It’s a plan that worked for them at Chinchillas, he says, noting that Golden Arrow’s goal at that time had been to show SSR Mining that ore from Chinchillas needed to go to their plant, 40 km away, “and that we had higher-grade ore than they did remaining at Pirquitas.”
In January the company completed an IP-resistivity geophysical survey — the final drill targeting work prior to the company’s drill program, which kicked off in the first week of February. Golden Arrow has budgeted up to US$7 million for up to 20,000 metres of exploration drilling at the 184.5-sq.-km project. The phase 1 drill program will consist of seven holes for a total of 2,650 metres into the key targets: Rincones, Colla, Rodeo and Radiss Norte. The first phase of drilling will test several new interpretations that resulted from the recent field programs to fine-tune targeting for the subsequent holes.
Over the last seven months, Golden Arrow, a member of the Vancouver-based Grosso Group of companies, has modernized and added to the database to refine the targets for additional drilling. The work included detailed (1:2,000 scale mapping) covering more than 10 sq. km at Rincones and Colla, plus surface sampling, relogging of the most significant drill holes, a re-assessment of the historic geophysical surveys and a 3-D IP/resistivity survey at the Colla target. In the process, the field team added a fifth zone, Mariposa, to its list of priority targets.

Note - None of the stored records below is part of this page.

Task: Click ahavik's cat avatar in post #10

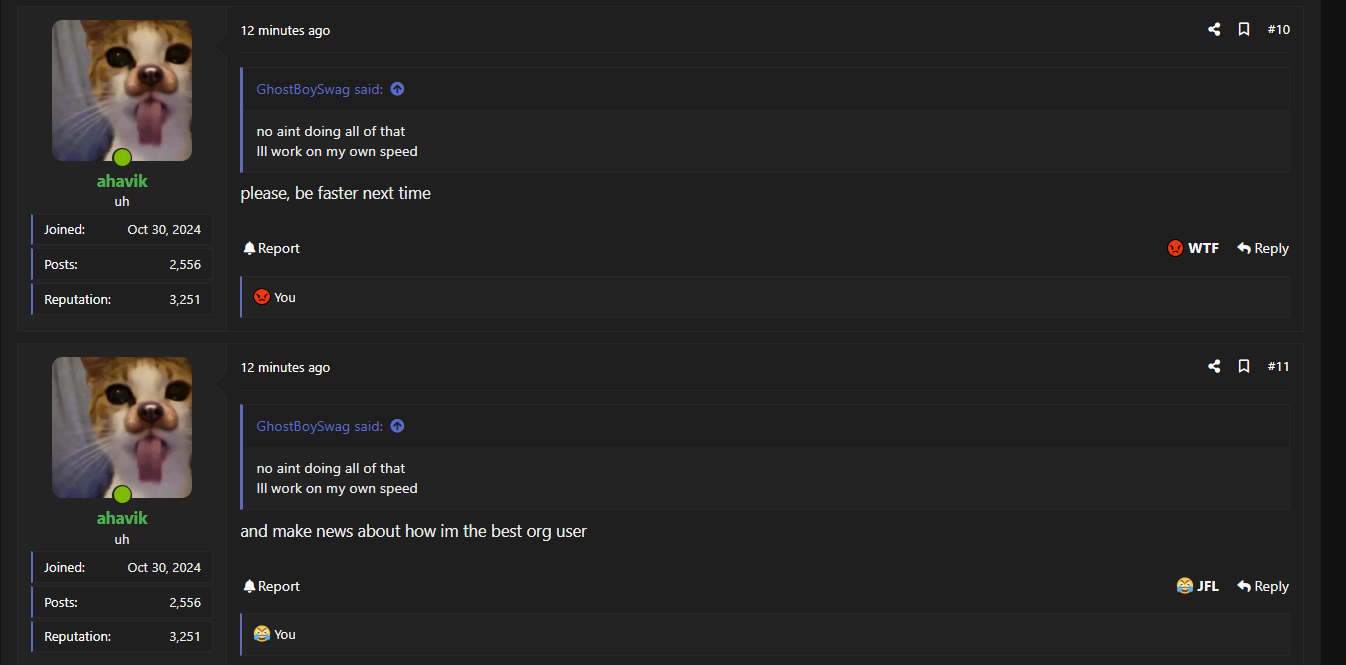Action: pos(122,91)
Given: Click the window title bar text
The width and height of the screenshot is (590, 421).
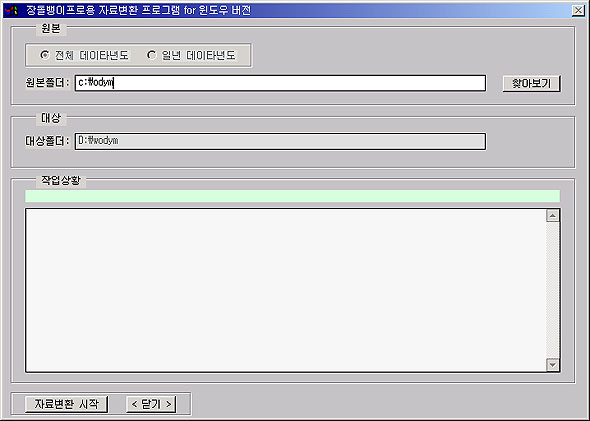Looking at the screenshot, I should coord(138,10).
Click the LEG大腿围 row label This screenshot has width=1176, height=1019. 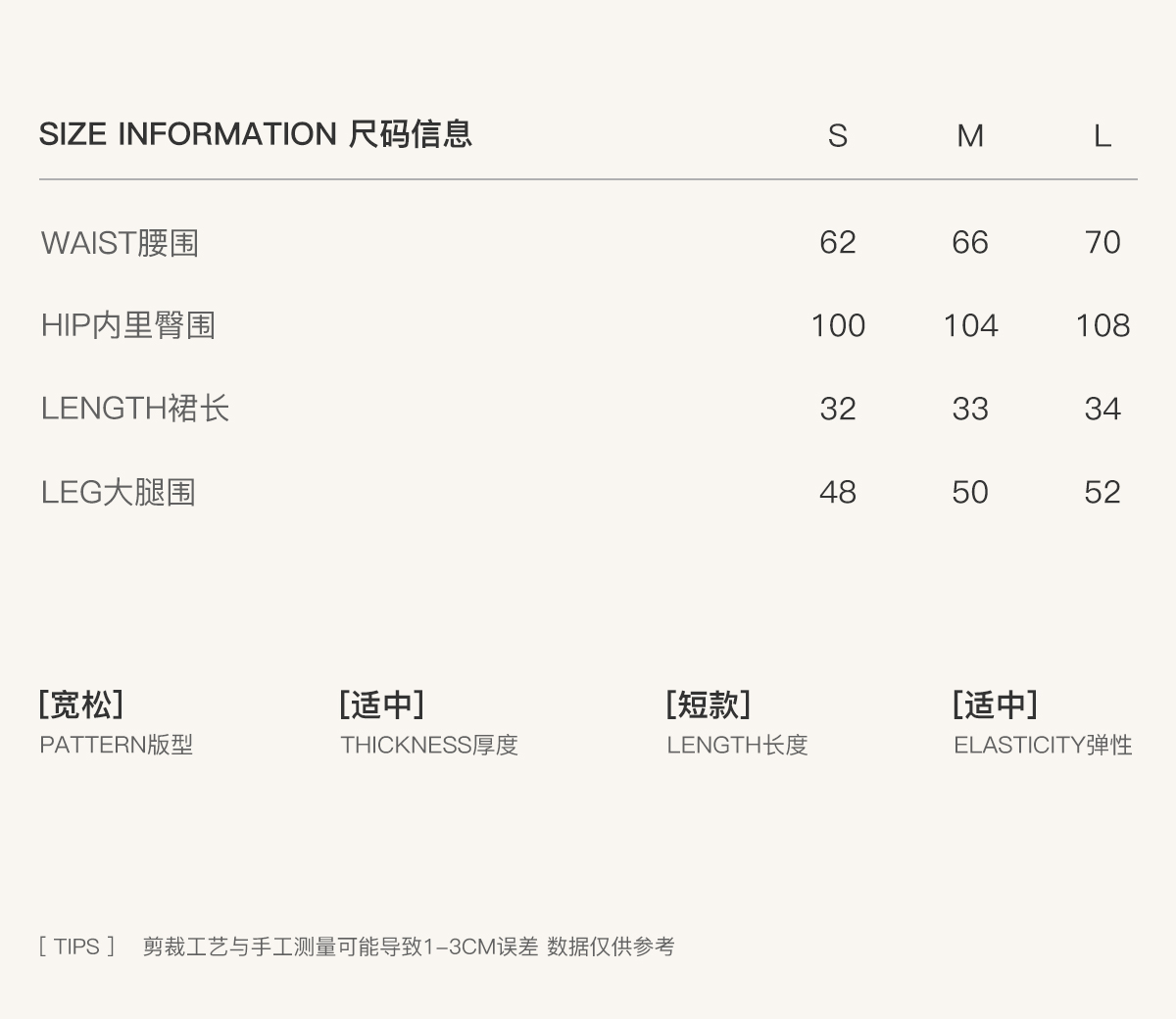click(x=118, y=492)
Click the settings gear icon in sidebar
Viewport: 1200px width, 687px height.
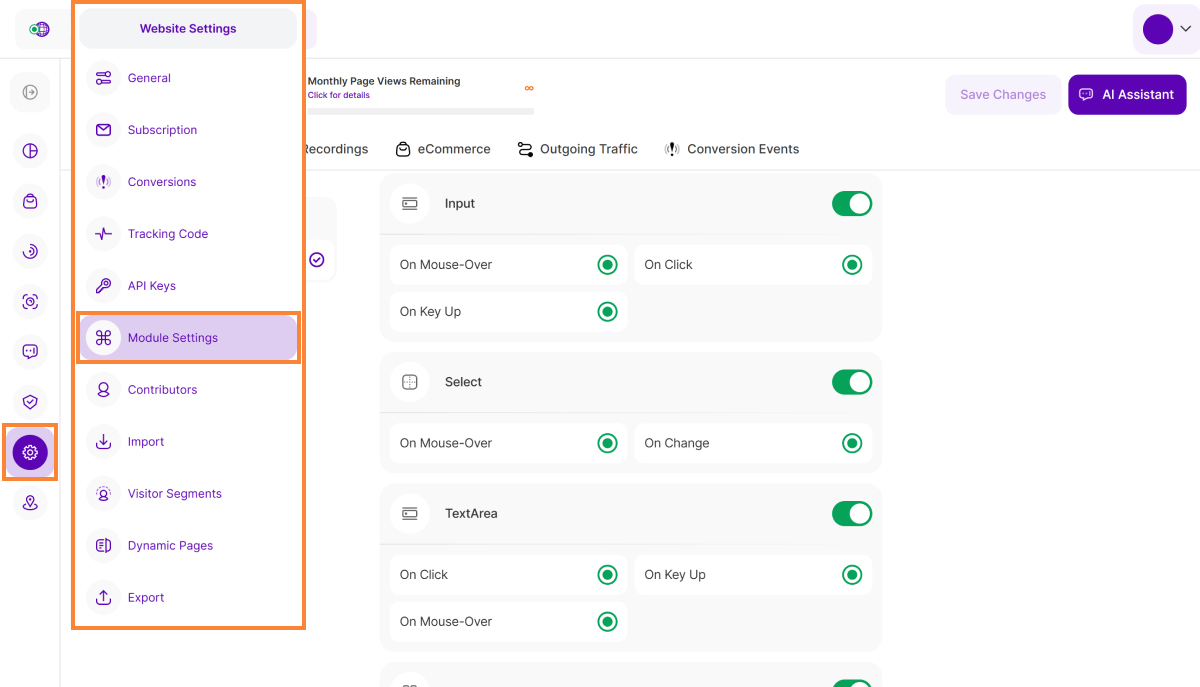coord(30,452)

“The past drilling was extensive, and historic prospects are very exciting, but after reviewing the old database we still had a lot of questions,” McEwen says. “The detailed field programs we completed in 2022 and earlier this year have resolved many questions, led to some new interpretations, and already identified new areas of mineralization. This first small stage of drilling is going to test the models at several targets, which will then set the stage for the larger program through the remainder of the year.”
At the Rincones target, two holes will be drilled in the area of the best historic copper intercepts to test a new geological model for the magnetite mantos and copper mineralization.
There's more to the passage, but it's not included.